About

For Halloween, I decided to go as Tony Stark. As is appropriate for the character, I made the costume myself, in the basement, with a box of scraps!

Picture of completed costume

Arc Reactor

The arc reactor was designed for minimum thickness.

I used an FR4 circuit board as the base. The circuit board contains a set of bright SMT LEDs, current-limiting resistors, an Attiny44 to pulse the LEDs, and various other supporting components.

Stacked on top of this PCB is a spacer layer of clear acrylic (with holes cut out above the components), then a layer of white acrylic to diffuse the light. On top, a silver vinyl-cut sticker creates a distinctive pattern.

Arc reactor, turned off

Arc reactor, turned on

The device is sized to interface with an heart-rate monitor's elastic strap. It glows brightly through a T-shirt!

Palm Repulsor

The palm repulsor is mounted an acrylic base. I used a heat gun to bend the acrylic so that it fits around my hand.

Repulsor

Repulsor, rear view

Repulsor on my hand

The repulsor runs in three modes, controlled by the buttons on the rear PCB. In its default mode, it slowly pulses. The duty cycle varies from 10% to 30%.

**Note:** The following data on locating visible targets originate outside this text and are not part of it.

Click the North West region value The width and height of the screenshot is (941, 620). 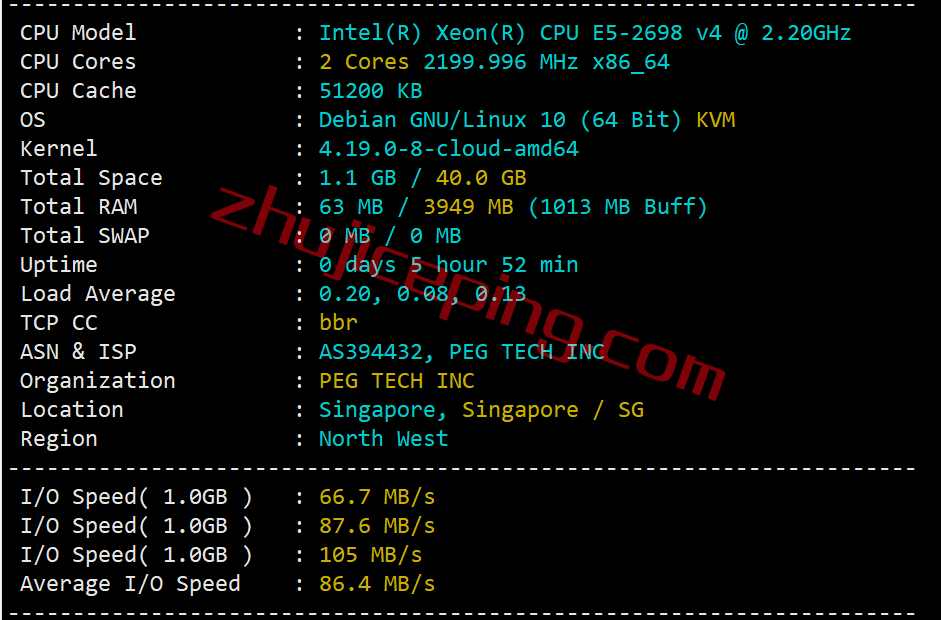coord(383,439)
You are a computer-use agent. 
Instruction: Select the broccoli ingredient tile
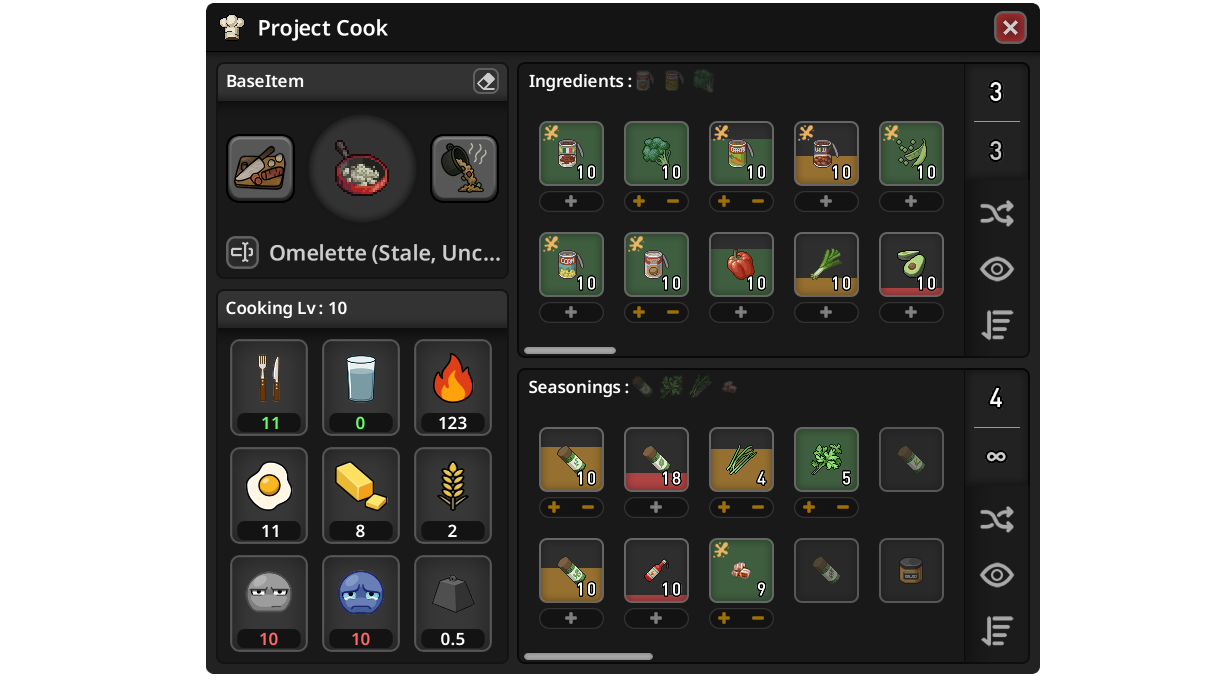click(656, 154)
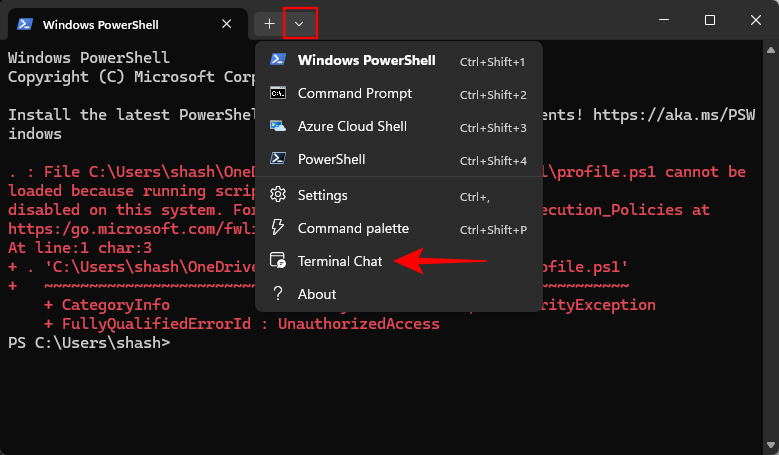This screenshot has height=455, width=779.
Task: Close the Windows PowerShell tab
Action: (x=227, y=22)
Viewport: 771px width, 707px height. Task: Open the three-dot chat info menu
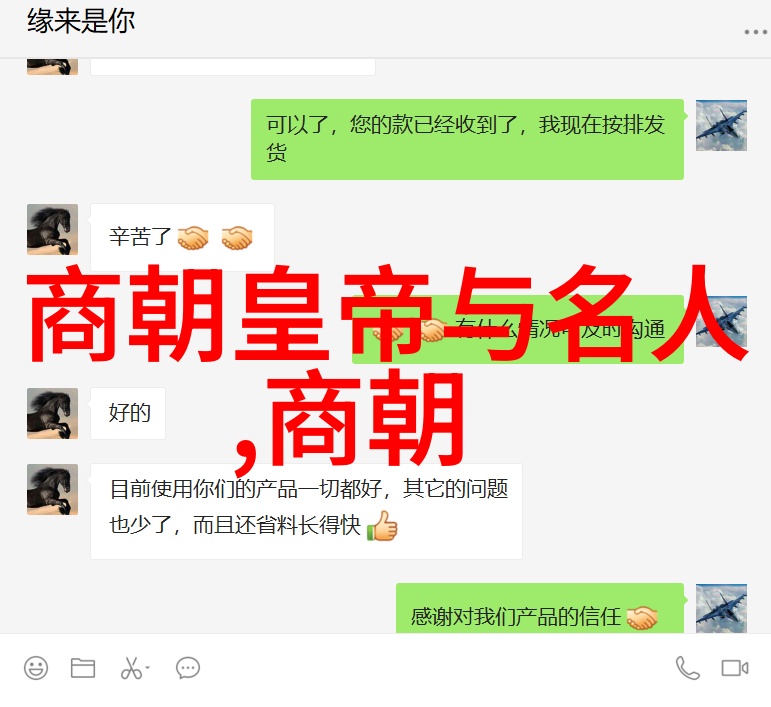tap(755, 32)
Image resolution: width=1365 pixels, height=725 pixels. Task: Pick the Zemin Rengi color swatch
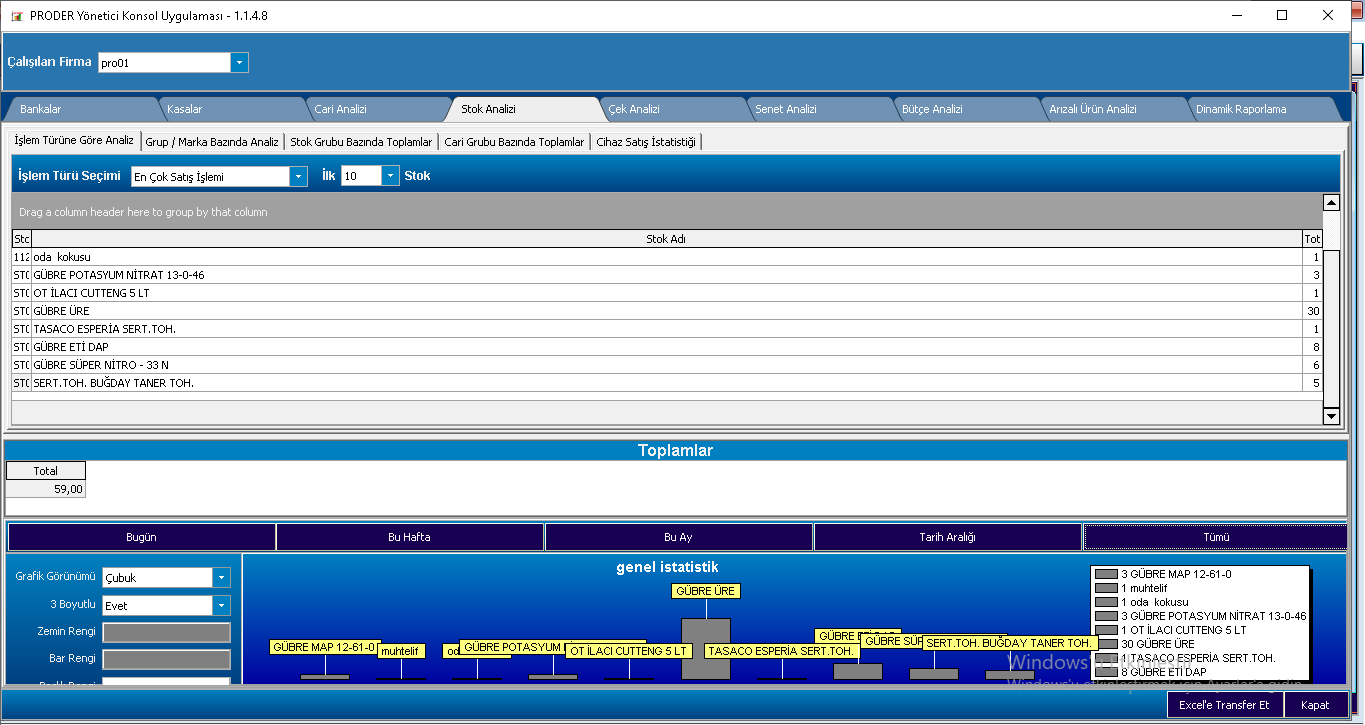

One button activates full brightness mode, making it a useful flashlight. The other button activates an obnoxious strobe, flashing on and off at about 8 Hz.

Downloads

Project files (zip file, 1.4 MB)

This archive includes PCB design files (done in Eagle), firmware + Makefiles, and design files for the acrylic components.

The acrylic parts were designed in kokopelli, a custom CAD tool that I'm developing as part of my research, and fabricated using the fab modules. Both tools can be downloaded from the kokompe project homepage.